Leading 2020 Democratic Party presidential candidate Sen. Elizabeth Warren (D-MA) has come under fire, of late, for her suggestion that U.S. foreign aid to our ally Israel could become jeopardized by an oh-so-very obstinate Israeli governmental refusal to commit national suicide at the jihadist altar of the “two-state solution” cartel. “It is the official policy of the United States of America to support a two-state solution,” Warren intoned, “and if Israel is moving in the opposite direction, then everything is on the table.” Similarly, today comes news that fellow 2020 Democratic presidential candidate Pete Buttigieg believes that the U.S. must “take steps to make sure th[at] US taxpayers [are] not contributing” to policies counter to the much-ballyhooed “two-state solution.”
Sounds a lot like a quid pro quo, no?
Alas, none of this anti-Israel braggadocio is particularly new for the Left. Many today forget that Likud Prime Minister Menachem Begin’s thunderous 1982 Zionist vow that he was “not a Jew with trembling knees” was issued in direct response to … wait for it … then-Sen. Joe Biden’s (D-DE) threat to cut off U.S. aid to Israel. Yes, that would be the same purported “moderate” now once again seeking his party’s presidential nomination. Similarly, when ham-handed former U.S. Secretary of State John Kerry dropped the “apartheid” word in 2014 to describe the oh-so-very dire possible outcome of failed Israeli-Palestinian
capitulation to jihad “peace talks,” it seemed obvious that the bumbling Bostonian had in mind a withholding of U.S. aid to Israel as one plausible penalty.
The status quo of mass U.S. aid to Israel, therefore, amounts to a sword of Damocles that empowers hardened anti-Israel U.S. policymakers to wield U.S. aid as a cudgel toward achieving their leftist, capitulatory, Islamism-empowering policy goals. There is no reason to ever expect this to change: Contra the bemused lecturing of the likes of Rep. Adam Schiff (D-CA), such quid pro quos and strings attached on foreign aid beneficence are intrinsic to the entire foreign aid edifice itself. The result is to denigrate Israel as little more than an American satrap that must act according to the capricious whims of a foreign superpower. Israeli sovereignty is a casualty — as is Zionism itself.

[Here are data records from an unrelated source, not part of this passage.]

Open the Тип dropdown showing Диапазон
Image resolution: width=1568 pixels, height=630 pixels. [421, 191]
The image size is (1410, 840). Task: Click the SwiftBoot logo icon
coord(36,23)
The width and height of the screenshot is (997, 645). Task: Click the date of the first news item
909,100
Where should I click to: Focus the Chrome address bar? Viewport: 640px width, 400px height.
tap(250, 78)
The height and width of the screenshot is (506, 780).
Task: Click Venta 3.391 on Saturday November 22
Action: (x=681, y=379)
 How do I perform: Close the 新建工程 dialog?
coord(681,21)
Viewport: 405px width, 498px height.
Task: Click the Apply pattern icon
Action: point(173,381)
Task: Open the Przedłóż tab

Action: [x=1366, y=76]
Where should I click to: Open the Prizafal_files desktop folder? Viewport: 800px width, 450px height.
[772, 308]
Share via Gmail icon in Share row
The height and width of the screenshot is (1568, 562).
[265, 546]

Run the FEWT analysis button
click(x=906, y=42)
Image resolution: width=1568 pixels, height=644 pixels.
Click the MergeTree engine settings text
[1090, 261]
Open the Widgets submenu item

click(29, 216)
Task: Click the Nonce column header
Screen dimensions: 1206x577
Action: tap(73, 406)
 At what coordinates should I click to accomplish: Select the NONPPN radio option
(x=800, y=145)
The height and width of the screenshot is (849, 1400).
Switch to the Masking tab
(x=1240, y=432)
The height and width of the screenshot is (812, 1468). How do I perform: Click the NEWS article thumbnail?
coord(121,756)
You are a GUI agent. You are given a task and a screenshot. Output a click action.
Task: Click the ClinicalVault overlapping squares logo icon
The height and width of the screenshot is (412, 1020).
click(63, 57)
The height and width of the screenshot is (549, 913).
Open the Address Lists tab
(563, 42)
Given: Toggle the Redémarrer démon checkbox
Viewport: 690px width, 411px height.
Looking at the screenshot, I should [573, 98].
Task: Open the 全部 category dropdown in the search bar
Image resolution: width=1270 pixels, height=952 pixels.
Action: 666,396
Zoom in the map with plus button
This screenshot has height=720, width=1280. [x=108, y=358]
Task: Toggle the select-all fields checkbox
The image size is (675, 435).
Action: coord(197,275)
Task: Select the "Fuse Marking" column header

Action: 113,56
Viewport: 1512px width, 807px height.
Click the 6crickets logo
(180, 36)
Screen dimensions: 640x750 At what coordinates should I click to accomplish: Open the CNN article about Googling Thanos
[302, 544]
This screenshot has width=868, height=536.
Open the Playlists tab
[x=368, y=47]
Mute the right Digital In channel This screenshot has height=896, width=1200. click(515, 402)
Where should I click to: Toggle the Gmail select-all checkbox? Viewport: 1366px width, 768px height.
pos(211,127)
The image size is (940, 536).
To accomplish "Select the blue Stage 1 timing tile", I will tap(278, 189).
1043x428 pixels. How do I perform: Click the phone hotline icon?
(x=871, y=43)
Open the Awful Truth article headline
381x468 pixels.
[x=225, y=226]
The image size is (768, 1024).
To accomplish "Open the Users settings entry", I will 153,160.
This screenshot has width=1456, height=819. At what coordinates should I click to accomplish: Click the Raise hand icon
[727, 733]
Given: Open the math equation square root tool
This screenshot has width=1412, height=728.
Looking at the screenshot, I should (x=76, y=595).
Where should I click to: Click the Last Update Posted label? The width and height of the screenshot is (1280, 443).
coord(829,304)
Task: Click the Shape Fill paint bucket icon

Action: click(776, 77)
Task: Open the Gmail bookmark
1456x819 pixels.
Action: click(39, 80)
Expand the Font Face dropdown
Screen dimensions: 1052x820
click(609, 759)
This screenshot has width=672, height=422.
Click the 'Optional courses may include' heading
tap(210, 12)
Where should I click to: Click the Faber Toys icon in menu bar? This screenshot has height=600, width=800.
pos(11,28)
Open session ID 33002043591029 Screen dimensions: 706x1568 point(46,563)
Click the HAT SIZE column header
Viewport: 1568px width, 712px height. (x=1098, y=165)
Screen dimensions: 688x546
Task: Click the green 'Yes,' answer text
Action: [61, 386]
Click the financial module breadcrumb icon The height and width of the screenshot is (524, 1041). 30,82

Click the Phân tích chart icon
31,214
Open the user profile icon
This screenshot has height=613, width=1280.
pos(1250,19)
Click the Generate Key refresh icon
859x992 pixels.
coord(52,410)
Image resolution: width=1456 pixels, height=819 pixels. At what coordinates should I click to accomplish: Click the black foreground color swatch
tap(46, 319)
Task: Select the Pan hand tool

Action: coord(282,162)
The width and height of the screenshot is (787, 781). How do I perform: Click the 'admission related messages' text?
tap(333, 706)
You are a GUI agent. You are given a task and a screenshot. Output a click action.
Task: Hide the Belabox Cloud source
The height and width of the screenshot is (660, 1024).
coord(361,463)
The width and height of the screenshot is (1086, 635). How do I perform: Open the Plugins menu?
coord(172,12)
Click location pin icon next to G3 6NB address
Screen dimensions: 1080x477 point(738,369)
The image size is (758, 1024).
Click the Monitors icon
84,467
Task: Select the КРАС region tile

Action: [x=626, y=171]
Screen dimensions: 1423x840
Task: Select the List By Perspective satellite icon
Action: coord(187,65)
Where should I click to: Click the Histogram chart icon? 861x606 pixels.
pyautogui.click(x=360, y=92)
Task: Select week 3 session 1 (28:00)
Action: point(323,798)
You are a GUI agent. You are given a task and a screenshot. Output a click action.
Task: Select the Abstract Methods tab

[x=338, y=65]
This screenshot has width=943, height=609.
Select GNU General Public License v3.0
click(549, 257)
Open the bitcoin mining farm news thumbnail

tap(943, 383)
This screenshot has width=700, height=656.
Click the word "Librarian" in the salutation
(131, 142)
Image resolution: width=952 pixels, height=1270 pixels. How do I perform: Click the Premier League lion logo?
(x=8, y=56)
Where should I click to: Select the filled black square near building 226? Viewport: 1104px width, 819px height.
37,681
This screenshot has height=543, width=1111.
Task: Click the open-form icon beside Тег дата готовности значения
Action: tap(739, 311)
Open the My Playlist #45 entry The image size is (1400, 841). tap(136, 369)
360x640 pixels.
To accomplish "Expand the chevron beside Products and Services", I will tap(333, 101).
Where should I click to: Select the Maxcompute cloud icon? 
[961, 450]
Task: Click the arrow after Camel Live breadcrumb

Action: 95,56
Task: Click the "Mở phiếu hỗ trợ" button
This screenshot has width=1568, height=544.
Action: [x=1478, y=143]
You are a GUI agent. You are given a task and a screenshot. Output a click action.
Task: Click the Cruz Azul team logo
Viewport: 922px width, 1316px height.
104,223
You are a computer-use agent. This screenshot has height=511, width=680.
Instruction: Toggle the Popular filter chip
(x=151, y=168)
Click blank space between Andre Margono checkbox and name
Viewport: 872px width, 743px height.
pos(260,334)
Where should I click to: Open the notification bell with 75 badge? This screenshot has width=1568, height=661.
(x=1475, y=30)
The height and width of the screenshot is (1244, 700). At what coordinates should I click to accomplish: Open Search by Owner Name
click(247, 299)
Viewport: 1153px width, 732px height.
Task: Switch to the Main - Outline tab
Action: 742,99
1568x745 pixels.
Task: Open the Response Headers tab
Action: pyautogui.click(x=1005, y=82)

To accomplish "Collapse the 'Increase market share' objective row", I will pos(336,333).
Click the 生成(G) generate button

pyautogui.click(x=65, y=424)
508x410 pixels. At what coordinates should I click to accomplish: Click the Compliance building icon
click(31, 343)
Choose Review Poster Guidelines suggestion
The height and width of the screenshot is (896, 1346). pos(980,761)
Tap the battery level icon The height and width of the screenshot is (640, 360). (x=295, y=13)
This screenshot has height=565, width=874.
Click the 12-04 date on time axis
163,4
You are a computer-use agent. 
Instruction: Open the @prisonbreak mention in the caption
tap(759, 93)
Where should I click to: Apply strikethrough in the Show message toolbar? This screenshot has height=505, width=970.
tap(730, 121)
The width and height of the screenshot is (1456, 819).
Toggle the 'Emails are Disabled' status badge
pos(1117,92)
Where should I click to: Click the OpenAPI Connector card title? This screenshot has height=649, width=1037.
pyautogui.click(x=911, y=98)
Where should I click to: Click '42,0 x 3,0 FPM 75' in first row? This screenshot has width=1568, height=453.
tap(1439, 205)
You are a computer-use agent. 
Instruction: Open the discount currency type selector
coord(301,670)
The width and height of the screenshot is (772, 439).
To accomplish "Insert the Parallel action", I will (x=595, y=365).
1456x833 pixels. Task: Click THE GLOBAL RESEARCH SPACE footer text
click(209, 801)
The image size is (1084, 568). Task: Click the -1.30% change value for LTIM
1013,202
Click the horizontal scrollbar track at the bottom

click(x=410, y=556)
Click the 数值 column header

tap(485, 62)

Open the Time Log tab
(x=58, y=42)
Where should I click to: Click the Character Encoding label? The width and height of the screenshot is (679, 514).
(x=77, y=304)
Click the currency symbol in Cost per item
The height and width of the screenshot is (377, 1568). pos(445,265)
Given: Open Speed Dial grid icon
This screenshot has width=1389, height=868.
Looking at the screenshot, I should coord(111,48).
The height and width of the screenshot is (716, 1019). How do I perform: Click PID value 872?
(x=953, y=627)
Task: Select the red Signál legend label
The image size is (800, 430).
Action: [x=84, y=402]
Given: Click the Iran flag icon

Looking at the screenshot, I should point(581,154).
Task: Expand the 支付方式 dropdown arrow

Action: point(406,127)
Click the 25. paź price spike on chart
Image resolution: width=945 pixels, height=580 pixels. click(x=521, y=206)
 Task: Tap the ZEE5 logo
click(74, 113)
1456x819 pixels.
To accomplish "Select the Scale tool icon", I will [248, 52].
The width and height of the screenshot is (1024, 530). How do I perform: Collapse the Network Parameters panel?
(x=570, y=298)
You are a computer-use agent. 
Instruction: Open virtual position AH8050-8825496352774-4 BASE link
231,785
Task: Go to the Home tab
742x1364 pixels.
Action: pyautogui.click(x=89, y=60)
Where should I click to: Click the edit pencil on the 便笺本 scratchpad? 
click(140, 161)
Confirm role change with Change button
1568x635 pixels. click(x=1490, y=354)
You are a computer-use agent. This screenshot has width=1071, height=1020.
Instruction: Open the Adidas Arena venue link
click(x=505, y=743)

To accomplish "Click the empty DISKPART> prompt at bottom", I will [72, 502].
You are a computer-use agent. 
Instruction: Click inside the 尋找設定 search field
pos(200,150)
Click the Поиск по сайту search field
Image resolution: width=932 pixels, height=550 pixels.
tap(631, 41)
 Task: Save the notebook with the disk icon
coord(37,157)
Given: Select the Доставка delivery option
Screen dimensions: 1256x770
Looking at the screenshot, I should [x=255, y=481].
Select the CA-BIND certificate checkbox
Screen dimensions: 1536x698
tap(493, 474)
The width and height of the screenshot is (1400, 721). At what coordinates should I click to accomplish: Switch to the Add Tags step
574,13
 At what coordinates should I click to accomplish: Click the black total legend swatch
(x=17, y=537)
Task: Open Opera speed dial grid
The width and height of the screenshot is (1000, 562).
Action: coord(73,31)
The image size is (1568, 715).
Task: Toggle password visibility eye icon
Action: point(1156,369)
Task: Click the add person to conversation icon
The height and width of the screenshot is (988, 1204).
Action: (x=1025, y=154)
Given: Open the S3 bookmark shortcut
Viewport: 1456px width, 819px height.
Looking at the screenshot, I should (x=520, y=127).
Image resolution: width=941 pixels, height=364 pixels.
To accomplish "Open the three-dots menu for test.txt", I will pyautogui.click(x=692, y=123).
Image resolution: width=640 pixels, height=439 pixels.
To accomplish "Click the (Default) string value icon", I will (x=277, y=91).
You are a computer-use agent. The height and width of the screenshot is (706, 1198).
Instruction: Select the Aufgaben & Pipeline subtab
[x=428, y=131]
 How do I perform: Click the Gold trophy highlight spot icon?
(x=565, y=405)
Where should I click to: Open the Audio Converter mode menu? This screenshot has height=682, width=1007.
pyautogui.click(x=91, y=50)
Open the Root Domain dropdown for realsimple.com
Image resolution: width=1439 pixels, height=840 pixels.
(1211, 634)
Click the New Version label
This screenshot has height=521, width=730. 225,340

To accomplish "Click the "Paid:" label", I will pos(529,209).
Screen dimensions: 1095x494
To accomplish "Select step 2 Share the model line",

It therefore ought to make sense that Israeli Prime Minister Benjamin Netanyahu suggested a reduction and eventual phasing out of U.S. aid (technically just economic aid, but Netanyahu’s logic also applies to military aid) to Israel during his initial prime minister stint during the 1990s. Caroline Glick — arguably the single most consistently arch-Zionist commentator of the past two decades — has long believed in phasing out U.S. aid to Israel, going so far as to call military aid a “poison pill” for Israel. Venerable Boston Globe columnist Jeff Jacoby, a longtime stalwart of the pro-Israel community, agrees. Not only are Israeli self-determination and Zionism itself undermined, but the median American’s opinion of the morally and strategically indispensable U.S.-Israel alliance is sullied by crass fiscal considerations. To state the obvious, phasing out the largest recipient of U.S. foreign aid from receiving any foreign aid would redound to the interests of U.S. taxpayers.
True, this phasing out cannot happen overnight. True also, there have historically been real American gains from U.S. aid to Israel. But the reality is that in the long run, contra the more organizationally myopic views of powerful organs of the Jewish and pro-Israel establishment, both the United States and Israel alike would benefit from a phasing out and gradual winding down of all U.S. aid to Israel. This conclusion surely strikes many in the pro-Israel community as counter-intuitive, but it is ultimately correct. The integrity of the Zionist project would only be fortified by the Jewish state’s slowly weaning itself off Uncle Sam’s fiscal teat.